*** Data extracts Section Begins ***

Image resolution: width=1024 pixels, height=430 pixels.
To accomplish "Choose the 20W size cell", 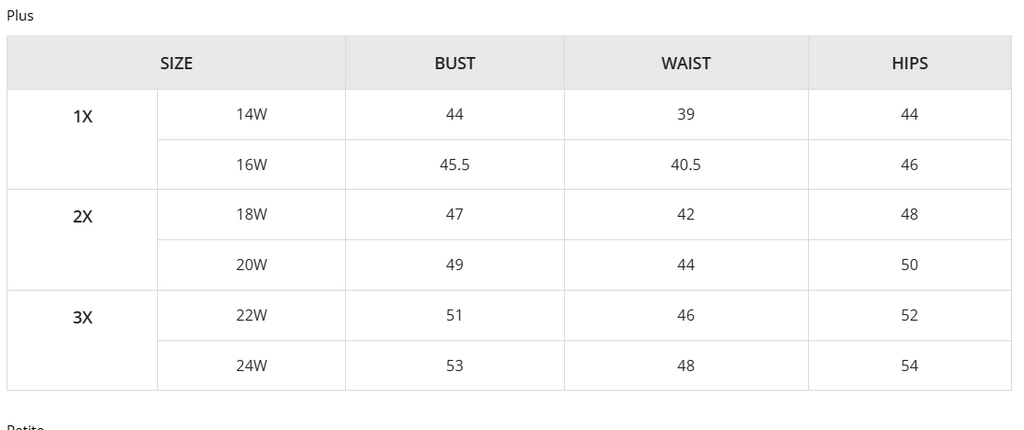I will coord(252,265).
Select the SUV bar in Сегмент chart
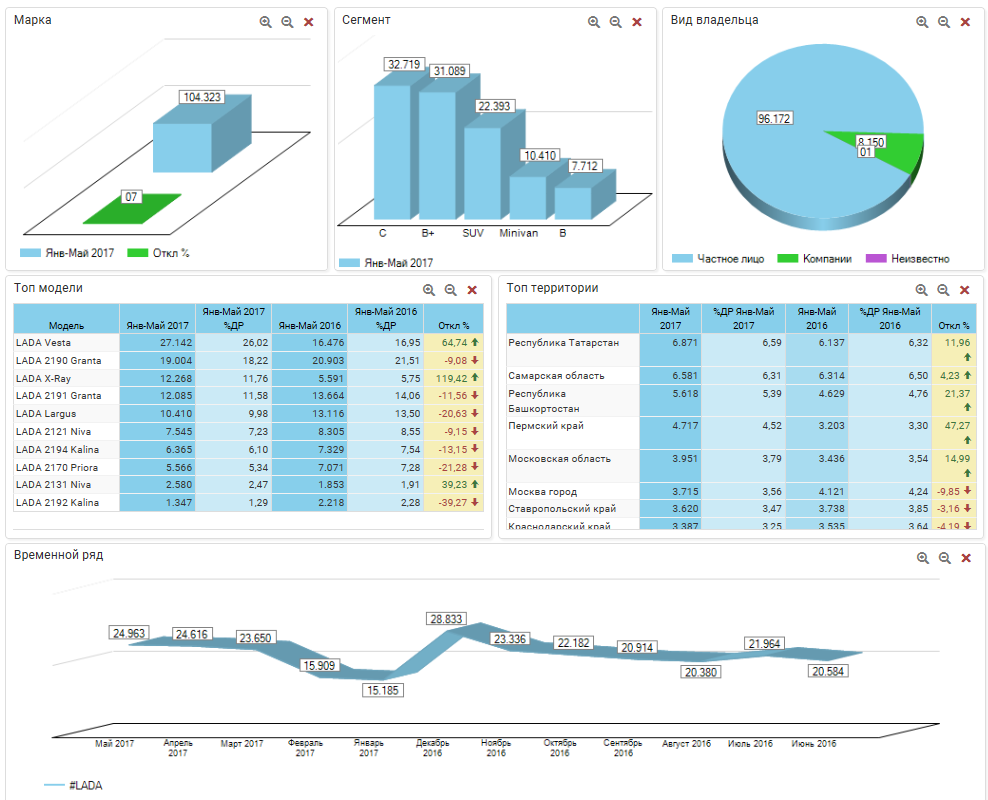The image size is (988, 800). tap(482, 170)
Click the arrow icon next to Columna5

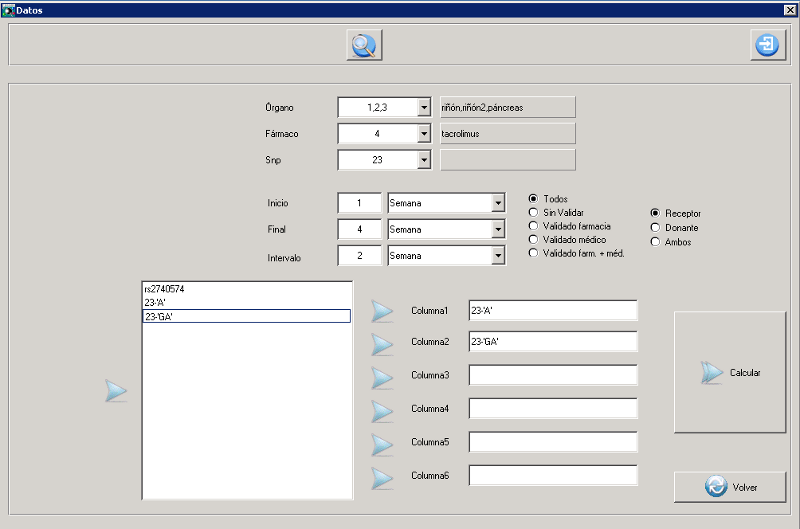pos(383,444)
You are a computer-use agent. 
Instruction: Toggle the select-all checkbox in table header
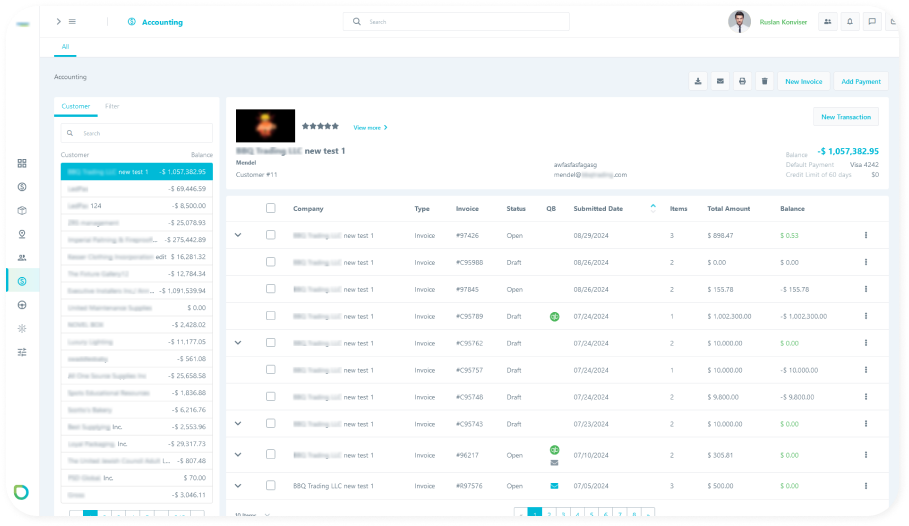click(270, 208)
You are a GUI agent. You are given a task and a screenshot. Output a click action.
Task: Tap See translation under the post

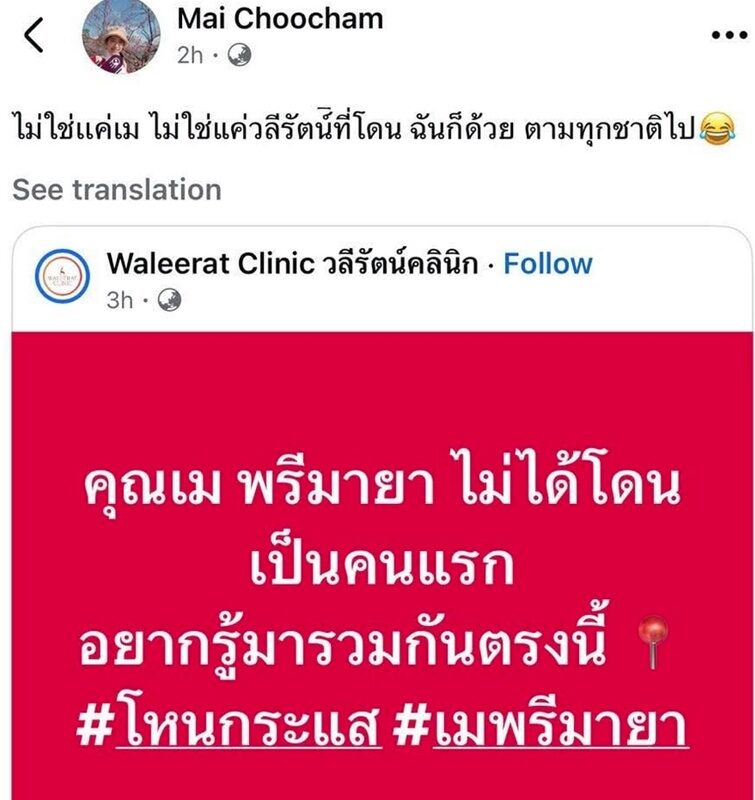pos(117,190)
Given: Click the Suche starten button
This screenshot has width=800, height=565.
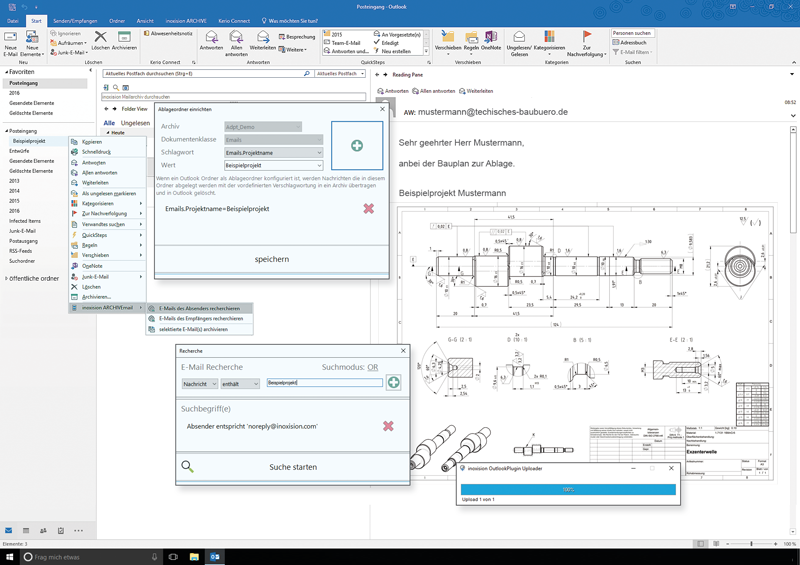Looking at the screenshot, I should [x=292, y=467].
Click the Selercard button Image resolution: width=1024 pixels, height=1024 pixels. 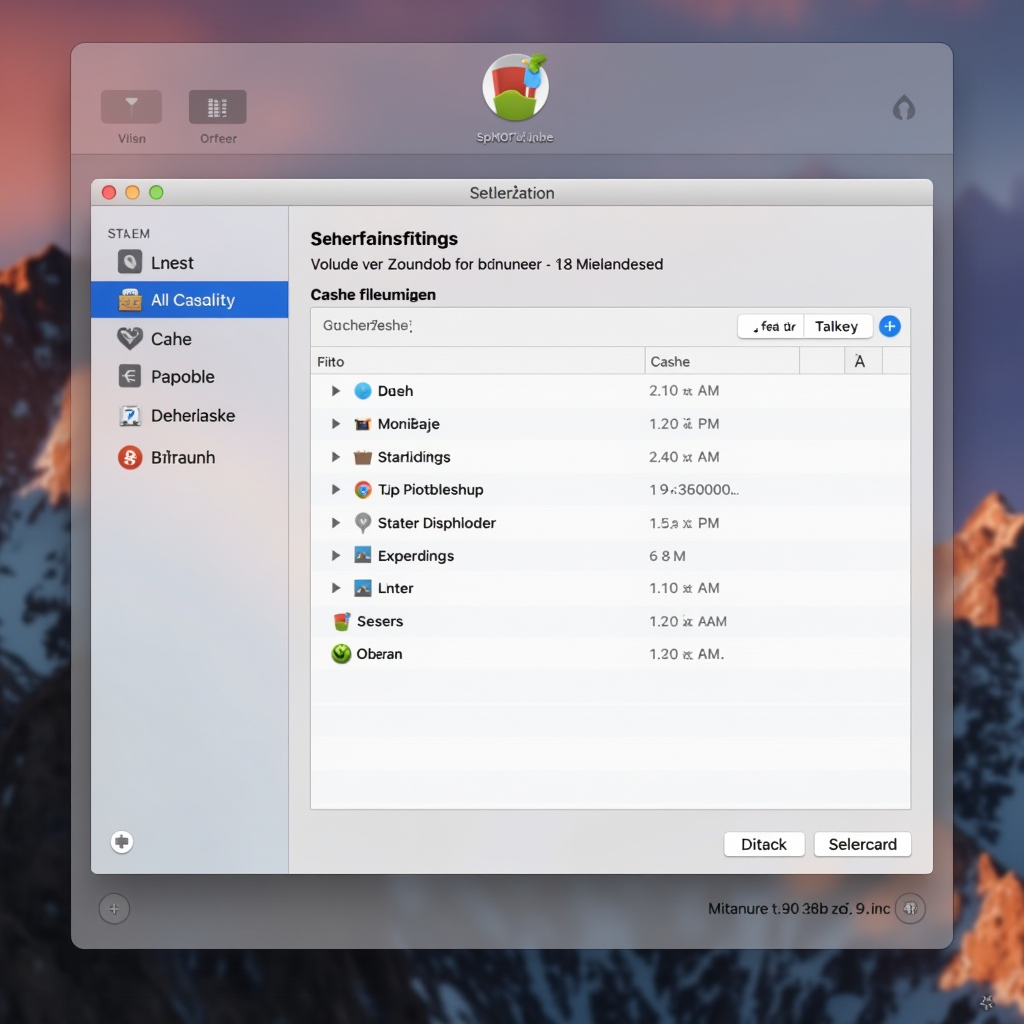point(861,844)
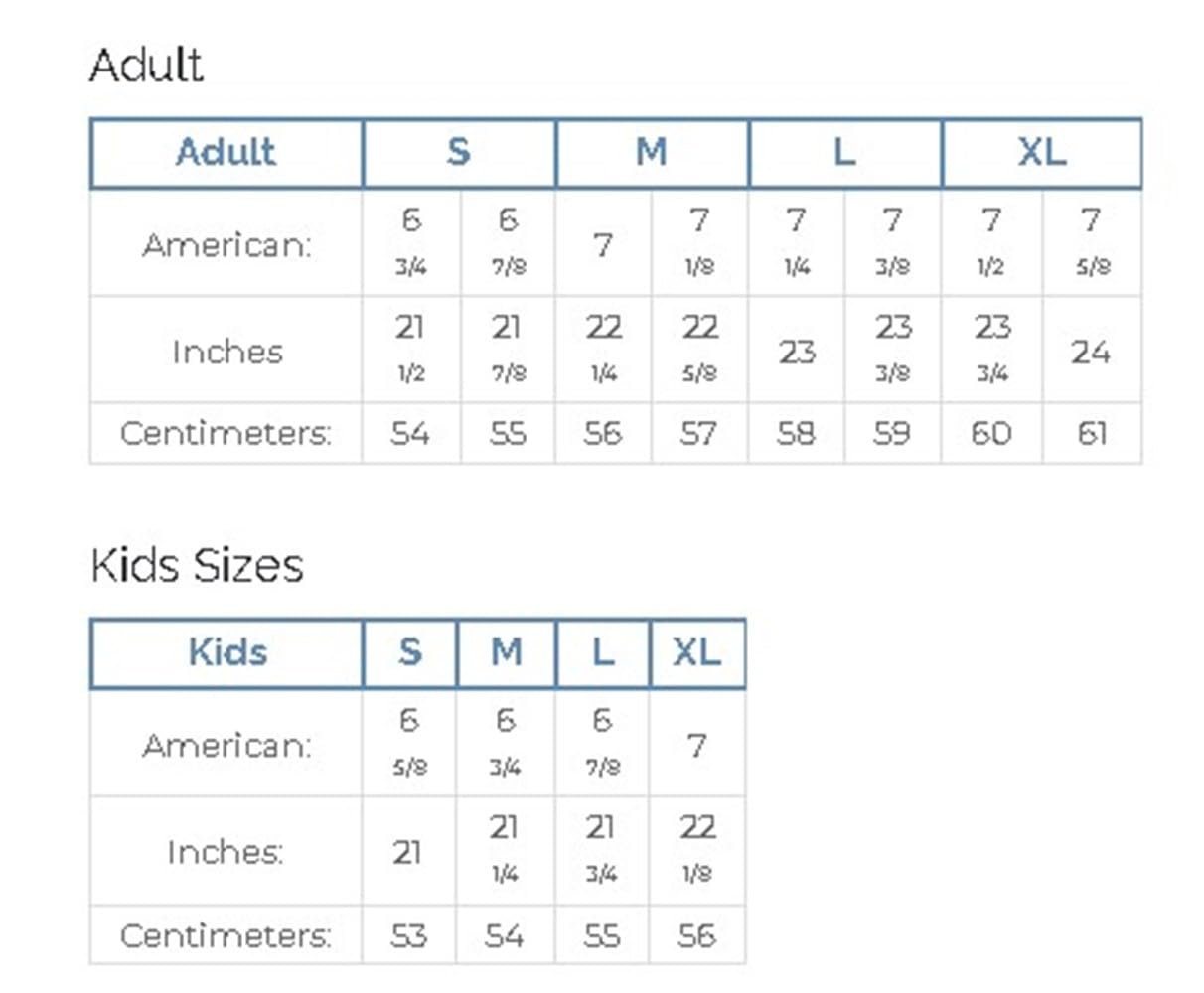Click the 53 centimeters cell in Kids table
This screenshot has height=993, width=1204.
tap(408, 935)
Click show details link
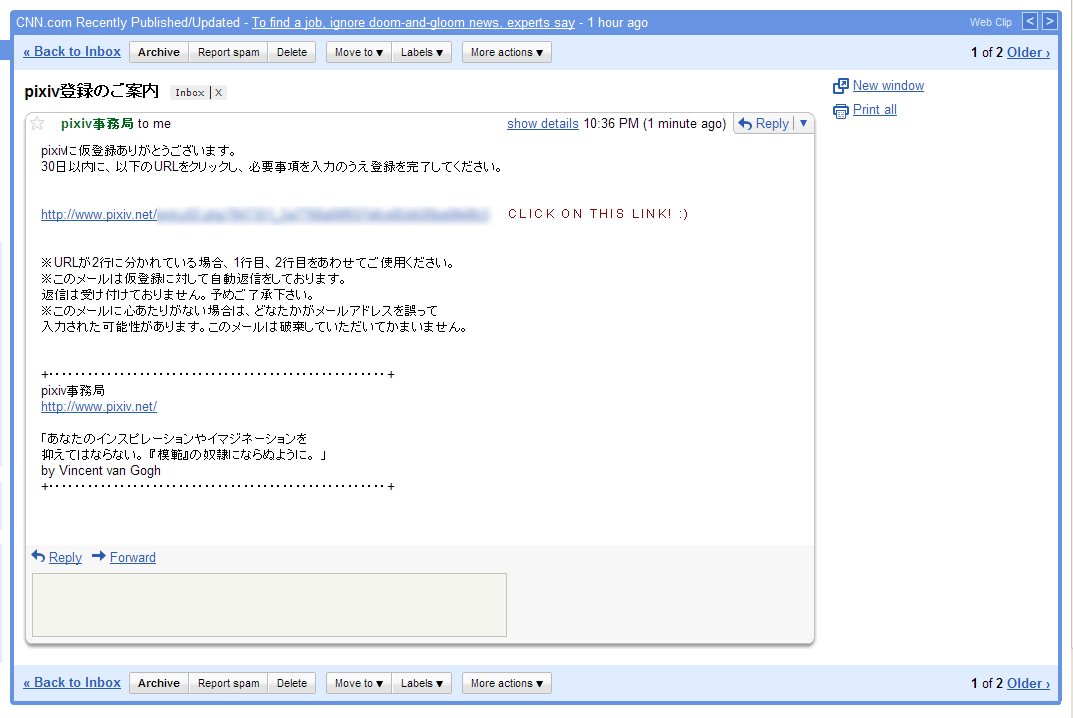The height and width of the screenshot is (718, 1073). 542,124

*** Data extracts Section Ends ***

Exercise
Pick out every line above that contains the word "agent" and copy it.

Solution to this task
You are a computer-use agent. 
You are a GUI agent. You are given a task and a screenshot. Output a click action.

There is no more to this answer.